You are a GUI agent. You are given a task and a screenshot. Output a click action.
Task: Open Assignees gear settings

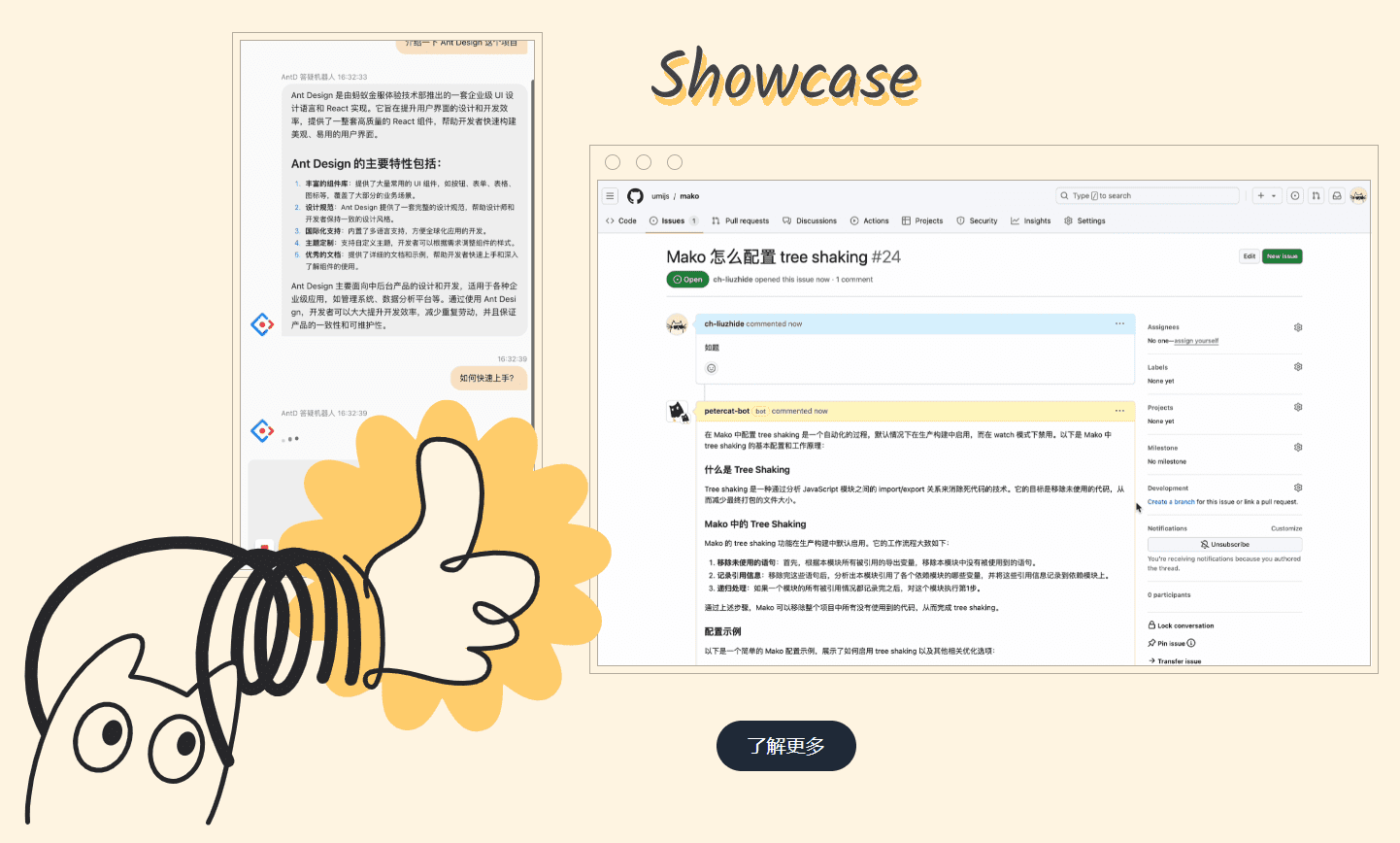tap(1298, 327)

...

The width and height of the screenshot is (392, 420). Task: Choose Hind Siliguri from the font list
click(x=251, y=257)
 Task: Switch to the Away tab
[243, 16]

==

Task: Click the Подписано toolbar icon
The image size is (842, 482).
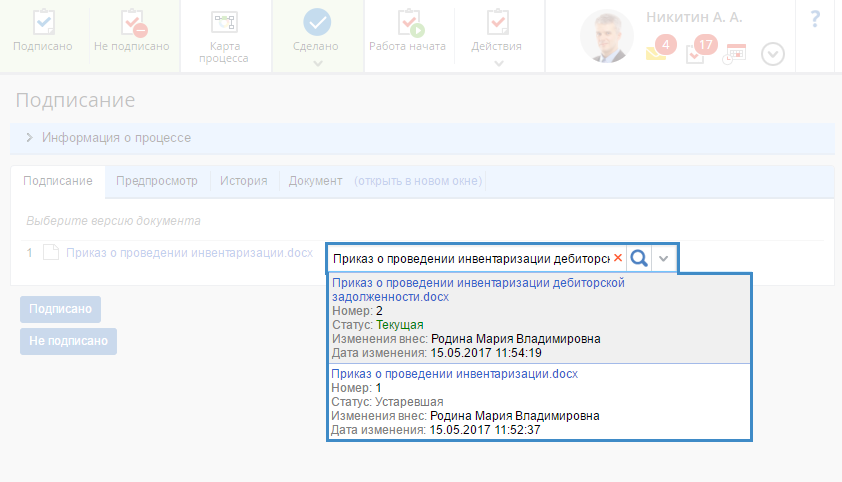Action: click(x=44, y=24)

• [TASK PROMPT] Format the rows between the lines containing "You are a GUI" and "tap(1298, 327)", inclusive, as a numbered list, skipping blank lines and leaving out the pictures.

• [RESPONSE FOR THIS EXERCISE]
1. You are a GUI agent. You are given a task and a screenshot. Output a click action.
2. Task: Open Assignees gear settings
3. tap(1298, 327)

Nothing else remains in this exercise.